In this allusion, John is calling Lenina a pure, respectful girl. He doesn't yet know that sex is abused in this society, and he thinks Lenina is the most incredible, upright woman he has ever met. The No Fear version of this play says that Juliet (and in John's sense, Lenina) is so pure and a clean virgin that she thinks it's filthy when her own lips touch because it is too much like a real kiss.


"Impudent strumpet!"


This allusion is referring to Othello. I had to look up the meaning of this, and it basically means "disrespectful whore", which Lenina is unfortunately the perfect embodiment of.

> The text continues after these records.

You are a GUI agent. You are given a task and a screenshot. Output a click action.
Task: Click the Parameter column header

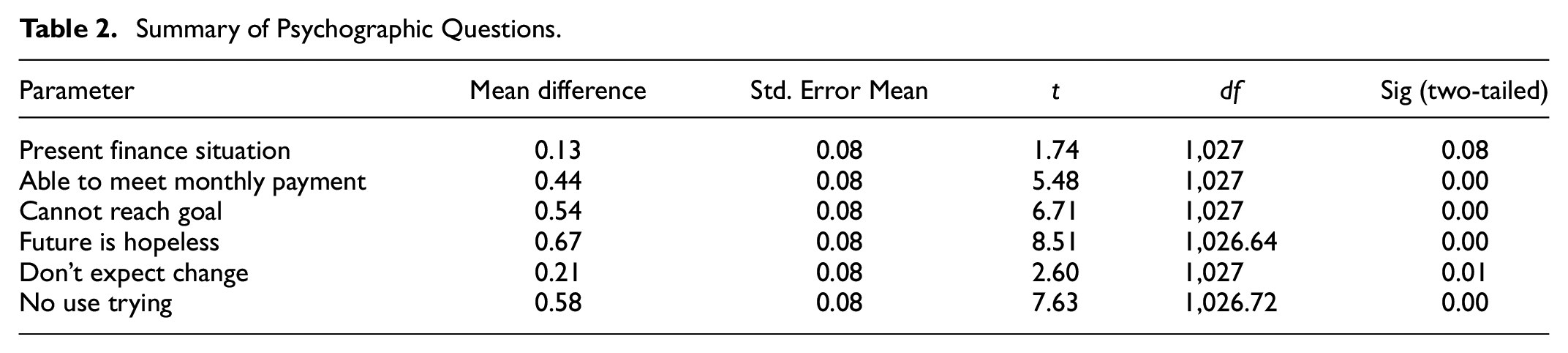pos(77,90)
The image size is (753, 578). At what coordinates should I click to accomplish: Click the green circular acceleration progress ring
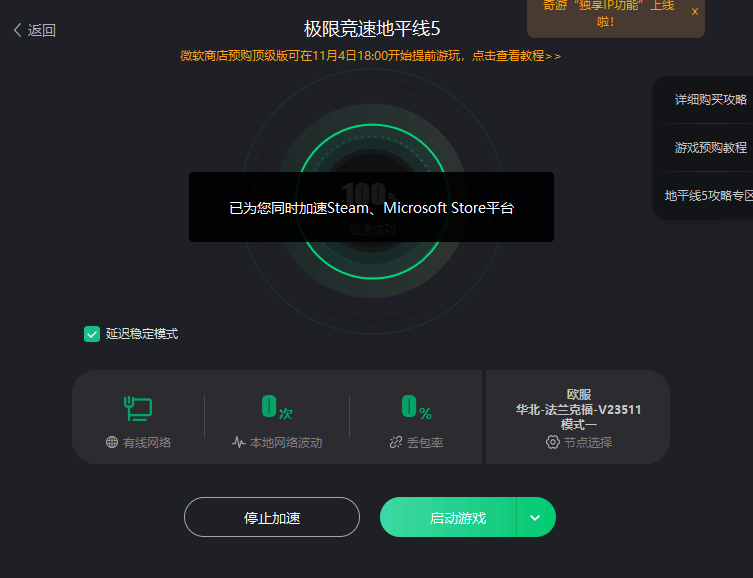coord(372,202)
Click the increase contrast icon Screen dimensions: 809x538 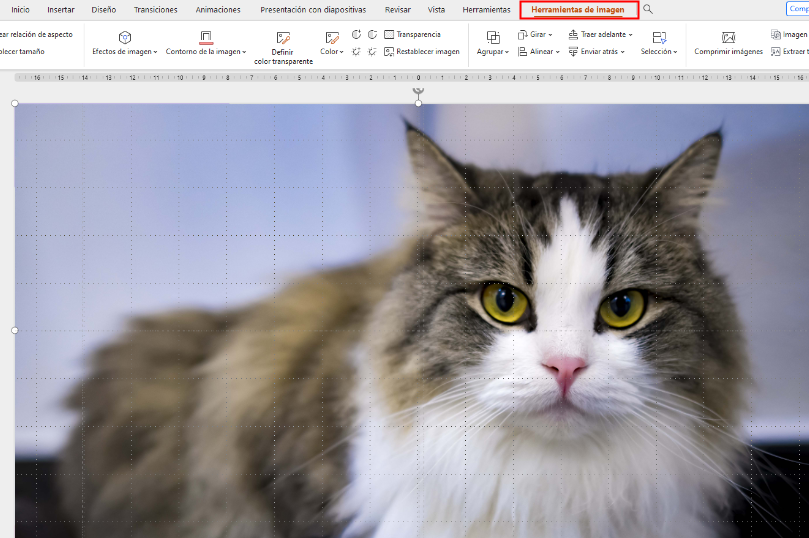357,35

This is from the time when Lenina throws herself at John when he professes his love for her.

Pro/Anti GMO'S

As a Christian in today's society, I see things everyday that astound me. Humanity is becoming more and more immoral by the second, and it is a shame to see what is happening in our world today. I must admit, that the findings in modern science being presented to the public (specifically the ability to produce human life) is impressive. That being said, I am 100% against it. My religion tells me that there is only one true creator, and that there should only be one creator. In the 10 commandments, it says "Thou shalt have no other gods before me." While many people may take this at face value and say "if you aren't worshiping the scientists that are doing this, then they aren't really a 'god'." However, my God is the creator of the universe and everything that comes with it. If you try to become like God, you are sinning. My religion also states that no sin is greater than any other sin, and the only unforgivable sin is blaspheming against the Holy Spirit. When you take on the responsibilities of God, you are in turn blaspheming against the Holy Spirit. There was once an angel who thought he could improve on God's creation. This angel's name was Lucifer, and he is now more commonly referred to as Satan. I am in no position to judge the men who are partaking in the scientific research to create human life, but on Judgement Day, their work will be presented to my God, and their fate will be determined at that time. Knowing that there are people who have absolutely no faith in the Holy Spirit and God when I firmly believe so strongly in my religion shows me that I should have no part in supporting this cause.


Hero in Today's World

If John were alive in today's world, I believe he would fair just fine. He has strong morals, and while he may not be invited to many parties, he would receive much respect from everyone he meets for the fact that he sticks to his guns and doesn't let the opinions of others affect his choices and actions. John would thoroughly enjoy today's society. He would have the free will to go out and do whatever he wants (within the law), whereas in BNW, he would be stuck in a reservation. On occasion, there might be a lustful moment with a girl, but as he displayed in the book, he wouldn't succumb to it. I feel like the way John would bring about change would be with great subtlety. He wouldn't go stand on a street corner in Times Square preaching to people, but he would let his actions demonstrate what the people in this world should act like and BE like. He would demonstrate that promiscuous sex and constant partying aren't the hobbies a proper human should have.


New Year's Eve Party

Tuesday, Dec. 31st 2013 at 9pm

Suwanee, GA, United States

Suwanee, GA

Hello all! My name is John, and I am hosting a New Year's Eve Party this year (and next year... lol) with my friend Michael at his house! The address is 1234 Not a Real Address Lane in Suwanee. We just want a small get together where we can have a good time as the new year rolls in! Upfront we would like to say there will be chaperones in attendance and the use of alcohol, drugs, or tobacco is strictly prohibited. We will provide sodas and snacks to enjoy while we countdown the end of 2013, play party games with everyone, and may even bust out the Xbox. It's gonna get crazy. Please RSVP to me at 123-456-7890 if you're coming! Thanks!!!


Works Cited

"Brave New World Allusions & Cultural References." Shmoop. Shmoop, n.d. Web. 20 Dec. 2013.

Huxley, Aldous. Brave New World,. New York: Harper & Bros., 1946. Print.


"Romeo and Juliet." SparkNotes. SparkNotes, L.L.C., n.d. Web. 19 Dec. 2013.